The homogeneous Sobolev metric of order one on diffeomorphism groups on the real line

TL;DR

This paper demonstrates that the space of certain diffeomorphisms on the real line with a Sobolev order one metric is flat and isometric to an $L^2$ space, providing explicit solutions for related geodesic equations like Hunter-Saxton.

Contribution

It establishes the flatness and isometry of the Sobolev order one diffeomorphism space and derives explicit solutions for the Hunter-Saxton equations.

Findings

The diffeomorphism space is flat and isometric to an $L^2$ space.

Provides an analytic solution formula for the Hunter-Saxton equation.

Extends results to the two-component Hunter-Saxton and discusses the Camassa-Holm case.

Abstract

In this article we study Sobolev metrics of order one on diffeomorphism groups on the real line.
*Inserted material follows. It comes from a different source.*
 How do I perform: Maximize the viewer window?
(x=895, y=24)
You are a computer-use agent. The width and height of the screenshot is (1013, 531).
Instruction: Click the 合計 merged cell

We prove that the space $\operatorname{Diff}_{1}(\mathbb R)$ equipped with the homogenous Sobolev metric of order one is a flat space in the sense of Riemannian geometry, as it is isometric to an open subset of a mapping space equipped with the flat $L^2$-metric. Here $\operatorname{Diff}_{1}(\mathbb R)$ denotes the extension of the group of all either compactly supported, rapidly decreasing or $H^\infty$-diffeomorphisms, that allows for a shift towards infinity. In particular this result provides an analytic solution formula for the corresponding geodesic equation, the non-periodic Hunter-Saxton equation. In addition we show that one can obtain a similar result for the two-component Hunter-Saxton equation and discuss the case of the non-homogenous Sobolev one metric which is related to the Camassa-Holm equation.